仮想通貨のウォレットアプリを手がけるギンコ(Ginco、東京・渋谷)は4日、仮想通貨のマイニング事業に参入したと発表した。モンゴルに設立した子会社のギンコ・モンゴルがマイニング事業を担い、マイニング機の販売や運用代行をする。Gincoによると、ウォレット事業者としてマイニングに参入するのは初の試み。

 すでにモンゴルでマイニング機は稼働している。今後は、Gincoのウォレットを通じて、利用者が直接マイニングに参加し利益を得る、世界初のクライアント型ウォレット直結のクラウドマイニングサービスの提供を予定している。同社の説明によると、これはプルーフ・オブ・ステーク(PoS)などのコンセンサス・アルゴリズムにおいて競争優位性を発揮するマイニングモデルという。
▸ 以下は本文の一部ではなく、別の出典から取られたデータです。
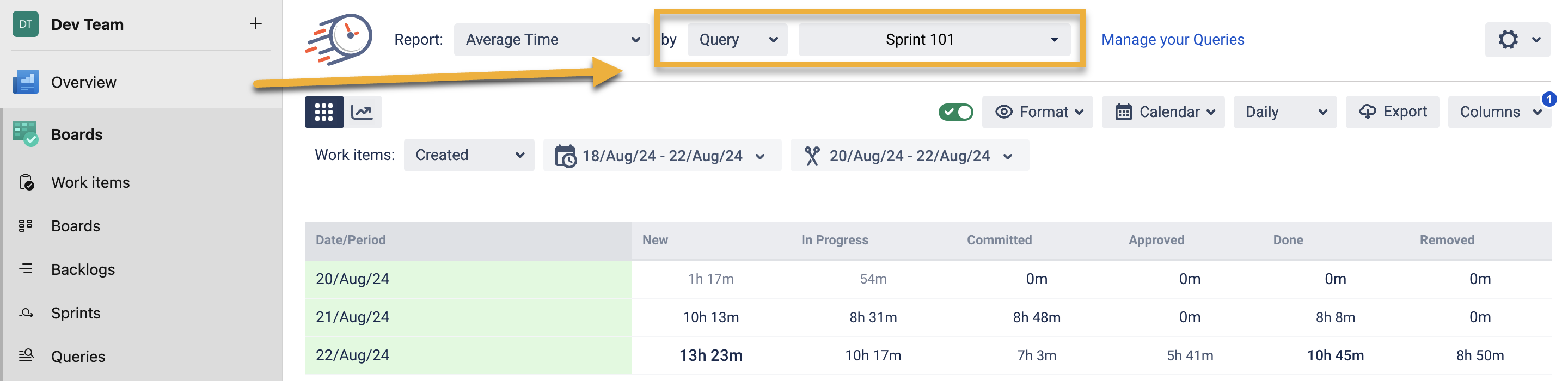Open Backlogs in the sidebar
Screen dimensions: 1568x381
[83, 269]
 モンゴルで事業を行う理由については、電気料金、土地代、人件費が安価であり、仮想通貨に好意的な規制があることをあげている。

 マイニング事業を手がける企業にはGincoのほか、DMM.com、GMOインターネット、ビットポイントジャパン、熊本電力などがある。

 【以下情報追加】

 Gincoの広報担当によると、クラウドマイニングは年内のサービス開始を目標としている。クラウドマイニングが証券と見なされる可能性については、モンゴル国内ではブロックチェーン技術全般に関する法規制が行われておらず、当面は静観の方針をとると見られており、法的な懸念はないという。しかし、証券と見なされる場合には、提携企業が各種事業者資格を持っているため、スキームを調整できるとした。

 日本国内の規制に関して言うと、クラウドマイニングは証券とみなされる恐れがあり、金融二種の事業者資格を必要とするため、国内展開を目指して弁護士と相談している。また、両国の規制強化に備え「ハッシュパワーの販売」と「業務委託契約」というかたちでサービスを設計し、証券の定義にかからないように調整を行うことも検討している。

 販売するマイニング機は、ビットメインのアントマイナーシリーズS9、L3と、米国の米半導体メーカーであるアドバンスト・マイクロ・デバイセズ(AMD)のGPUマシン6枚挿し、8枚挿し。当面は自社開発はせず、卸売に主軸を置くという。

 採掘するコインの種類は、当面はビットコイン(BTC)、ビットコインキャッシュ(BCH)、ライトコイン(LTC)で、今後拡大する計画だ。